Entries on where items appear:
┌──
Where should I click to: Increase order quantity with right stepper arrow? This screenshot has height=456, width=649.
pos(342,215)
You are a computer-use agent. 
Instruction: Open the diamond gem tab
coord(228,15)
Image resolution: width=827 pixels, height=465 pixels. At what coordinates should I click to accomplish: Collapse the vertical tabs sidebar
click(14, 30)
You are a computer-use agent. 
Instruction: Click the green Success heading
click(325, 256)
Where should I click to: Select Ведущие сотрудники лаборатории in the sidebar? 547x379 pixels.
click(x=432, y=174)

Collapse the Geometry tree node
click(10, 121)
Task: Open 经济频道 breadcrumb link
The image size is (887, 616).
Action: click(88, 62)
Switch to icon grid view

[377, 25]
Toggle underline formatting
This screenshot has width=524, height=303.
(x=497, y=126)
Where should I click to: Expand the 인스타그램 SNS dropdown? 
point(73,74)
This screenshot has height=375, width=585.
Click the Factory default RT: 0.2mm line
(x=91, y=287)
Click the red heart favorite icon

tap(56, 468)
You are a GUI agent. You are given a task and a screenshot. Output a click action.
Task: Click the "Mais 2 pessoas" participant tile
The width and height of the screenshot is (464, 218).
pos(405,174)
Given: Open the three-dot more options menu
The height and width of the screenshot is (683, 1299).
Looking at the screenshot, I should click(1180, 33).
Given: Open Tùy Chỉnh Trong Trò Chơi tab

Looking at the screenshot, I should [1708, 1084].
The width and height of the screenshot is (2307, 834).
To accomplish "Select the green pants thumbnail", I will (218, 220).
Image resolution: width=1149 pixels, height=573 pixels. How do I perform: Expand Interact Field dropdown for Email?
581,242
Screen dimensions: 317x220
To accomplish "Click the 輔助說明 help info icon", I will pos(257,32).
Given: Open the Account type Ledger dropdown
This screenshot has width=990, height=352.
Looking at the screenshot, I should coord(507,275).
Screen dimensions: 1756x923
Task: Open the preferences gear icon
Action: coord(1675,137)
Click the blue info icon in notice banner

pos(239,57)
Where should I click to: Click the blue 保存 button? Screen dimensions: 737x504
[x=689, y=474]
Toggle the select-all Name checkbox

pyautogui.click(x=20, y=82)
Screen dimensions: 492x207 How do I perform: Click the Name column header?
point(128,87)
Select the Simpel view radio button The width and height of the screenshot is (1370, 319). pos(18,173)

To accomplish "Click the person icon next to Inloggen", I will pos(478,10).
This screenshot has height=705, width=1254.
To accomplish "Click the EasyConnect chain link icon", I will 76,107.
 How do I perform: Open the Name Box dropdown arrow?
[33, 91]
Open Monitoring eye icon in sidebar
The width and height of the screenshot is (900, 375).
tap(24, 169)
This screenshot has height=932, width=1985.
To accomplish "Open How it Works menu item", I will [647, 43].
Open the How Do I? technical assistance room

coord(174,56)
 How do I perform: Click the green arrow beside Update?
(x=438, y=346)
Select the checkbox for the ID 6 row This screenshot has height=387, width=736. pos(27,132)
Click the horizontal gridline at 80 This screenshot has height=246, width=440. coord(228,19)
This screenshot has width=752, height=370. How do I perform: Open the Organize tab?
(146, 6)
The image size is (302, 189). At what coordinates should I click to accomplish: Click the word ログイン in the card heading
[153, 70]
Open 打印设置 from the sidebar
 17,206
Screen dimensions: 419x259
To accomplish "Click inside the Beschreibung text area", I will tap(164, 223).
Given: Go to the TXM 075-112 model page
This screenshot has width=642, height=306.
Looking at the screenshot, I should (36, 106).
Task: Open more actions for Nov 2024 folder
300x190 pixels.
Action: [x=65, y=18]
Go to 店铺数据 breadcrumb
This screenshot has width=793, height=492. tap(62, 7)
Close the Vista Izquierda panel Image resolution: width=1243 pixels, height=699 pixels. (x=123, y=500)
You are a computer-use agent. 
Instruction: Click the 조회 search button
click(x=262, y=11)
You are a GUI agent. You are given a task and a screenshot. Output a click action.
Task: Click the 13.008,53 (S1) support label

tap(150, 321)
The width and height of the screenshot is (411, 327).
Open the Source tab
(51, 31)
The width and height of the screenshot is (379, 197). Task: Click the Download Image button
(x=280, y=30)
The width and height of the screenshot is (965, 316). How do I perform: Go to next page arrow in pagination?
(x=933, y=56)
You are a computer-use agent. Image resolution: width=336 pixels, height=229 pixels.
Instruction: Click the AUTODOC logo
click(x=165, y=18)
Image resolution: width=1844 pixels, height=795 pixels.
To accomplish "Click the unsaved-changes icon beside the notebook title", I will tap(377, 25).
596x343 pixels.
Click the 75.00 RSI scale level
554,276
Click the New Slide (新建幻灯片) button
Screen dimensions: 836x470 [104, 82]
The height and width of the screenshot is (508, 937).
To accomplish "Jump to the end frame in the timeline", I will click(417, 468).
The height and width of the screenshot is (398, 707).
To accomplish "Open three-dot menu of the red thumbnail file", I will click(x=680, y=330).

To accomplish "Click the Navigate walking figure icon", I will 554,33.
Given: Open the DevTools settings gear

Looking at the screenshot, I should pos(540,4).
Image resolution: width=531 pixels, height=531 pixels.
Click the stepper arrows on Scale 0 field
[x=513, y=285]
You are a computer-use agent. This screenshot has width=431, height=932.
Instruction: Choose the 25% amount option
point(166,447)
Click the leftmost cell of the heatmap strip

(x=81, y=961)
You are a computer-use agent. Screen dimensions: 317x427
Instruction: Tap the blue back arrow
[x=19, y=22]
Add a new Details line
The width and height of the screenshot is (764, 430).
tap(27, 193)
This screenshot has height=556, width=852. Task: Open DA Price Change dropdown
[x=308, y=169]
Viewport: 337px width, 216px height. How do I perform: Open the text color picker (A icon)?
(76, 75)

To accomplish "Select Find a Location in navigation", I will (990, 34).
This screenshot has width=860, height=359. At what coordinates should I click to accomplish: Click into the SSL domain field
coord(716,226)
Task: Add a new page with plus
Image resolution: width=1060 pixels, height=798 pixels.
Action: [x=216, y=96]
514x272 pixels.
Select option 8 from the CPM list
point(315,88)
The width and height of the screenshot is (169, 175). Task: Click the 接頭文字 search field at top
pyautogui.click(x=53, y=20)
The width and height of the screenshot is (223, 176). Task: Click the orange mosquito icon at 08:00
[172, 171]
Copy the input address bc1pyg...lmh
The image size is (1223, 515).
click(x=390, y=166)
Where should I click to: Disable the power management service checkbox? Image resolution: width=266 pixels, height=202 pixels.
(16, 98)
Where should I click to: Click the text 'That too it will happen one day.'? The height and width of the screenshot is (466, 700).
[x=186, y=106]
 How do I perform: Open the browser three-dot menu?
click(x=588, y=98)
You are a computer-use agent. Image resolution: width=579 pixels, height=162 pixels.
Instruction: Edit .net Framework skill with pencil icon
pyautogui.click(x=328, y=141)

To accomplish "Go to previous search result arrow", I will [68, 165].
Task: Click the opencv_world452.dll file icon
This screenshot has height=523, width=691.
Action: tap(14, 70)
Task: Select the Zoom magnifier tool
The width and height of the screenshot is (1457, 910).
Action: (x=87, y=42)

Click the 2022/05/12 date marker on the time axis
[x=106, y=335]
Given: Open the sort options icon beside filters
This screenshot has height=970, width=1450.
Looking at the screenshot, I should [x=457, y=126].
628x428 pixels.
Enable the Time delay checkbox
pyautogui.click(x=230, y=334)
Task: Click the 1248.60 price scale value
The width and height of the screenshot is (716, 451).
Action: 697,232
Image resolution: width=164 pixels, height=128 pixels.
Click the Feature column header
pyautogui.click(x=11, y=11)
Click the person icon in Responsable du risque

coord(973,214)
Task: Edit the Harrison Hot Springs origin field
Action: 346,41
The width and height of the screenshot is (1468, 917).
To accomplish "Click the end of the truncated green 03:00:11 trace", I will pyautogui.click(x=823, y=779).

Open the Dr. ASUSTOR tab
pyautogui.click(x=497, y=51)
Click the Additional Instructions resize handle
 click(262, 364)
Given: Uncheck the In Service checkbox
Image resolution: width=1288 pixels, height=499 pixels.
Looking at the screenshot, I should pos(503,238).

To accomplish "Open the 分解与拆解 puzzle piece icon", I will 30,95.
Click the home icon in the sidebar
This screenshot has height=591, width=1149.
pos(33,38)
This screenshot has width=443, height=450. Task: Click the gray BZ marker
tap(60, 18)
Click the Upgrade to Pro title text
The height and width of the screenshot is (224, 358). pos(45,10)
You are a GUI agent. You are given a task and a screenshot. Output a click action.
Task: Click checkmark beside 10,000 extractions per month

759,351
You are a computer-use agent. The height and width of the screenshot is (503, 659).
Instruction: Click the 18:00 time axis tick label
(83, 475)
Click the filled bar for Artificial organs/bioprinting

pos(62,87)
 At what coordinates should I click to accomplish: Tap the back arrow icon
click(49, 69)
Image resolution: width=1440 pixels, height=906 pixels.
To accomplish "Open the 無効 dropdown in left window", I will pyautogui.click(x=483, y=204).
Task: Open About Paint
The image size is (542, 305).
└──
• Prompt: Please update the lines from the one with "The height and width of the screenshot is (508, 937)." up to and including the one with "click(x=390, y=166)", changing "Task" to "Goal" and keeping everything else the same.

• Task result:
The height and width of the screenshot is (508, 937).
To accomplish "Jump to the end frame in the timeline", I will click(417, 468).
The height and width of the screenshot is (398, 707).
To accomplish "Open three-dot menu of the red thumbnail file", I will click(x=680, y=330).

To accomplish "Click the Navigate walking figure icon", I will 554,33.
Given: Open the DevTools settings gear

Looking at the screenshot, I should pos(540,4).
Image resolution: width=531 pixels, height=531 pixels.
Click the stepper arrows on Scale 0 field
[x=513, y=285]
You are a computer-use agent. This screenshot has width=431, height=932.
Instruction: Choose the 25% amount option
point(166,447)
Click the leftmost cell of the heatmap strip

(x=81, y=961)
You are a computer-use agent. Screen dimensions: 317x427
Instruction: Tap the blue back arrow
[x=19, y=22]
Add a new Details line
The width and height of the screenshot is (764, 430).
tap(27, 193)
This screenshot has height=556, width=852. Goal: Open DA Price Change dropdown
[x=308, y=169]
Viewport: 337px width, 216px height. How do I perform: Open the text color picker (A icon)?
(76, 75)

To accomplish "Select Find a Location in navigation", I will (990, 34).
This screenshot has width=860, height=359. At what coordinates should I click to accomplish: Click into the SSL domain field
coord(716,226)
Goal: Add a new page with plus
Image resolution: width=1060 pixels, height=798 pixels.
Action: [x=216, y=96]
514x272 pixels.
Select option 8 from the CPM list
point(315,88)
The width and height of the screenshot is (169, 175). Goal: Click the 接頭文字 search field at top
pyautogui.click(x=53, y=20)
The width and height of the screenshot is (223, 176). Goal: Click the orange mosquito icon at 08:00
[172, 171]
Copy the input address bc1pyg...lmh
The image size is (1223, 515).
click(x=390, y=166)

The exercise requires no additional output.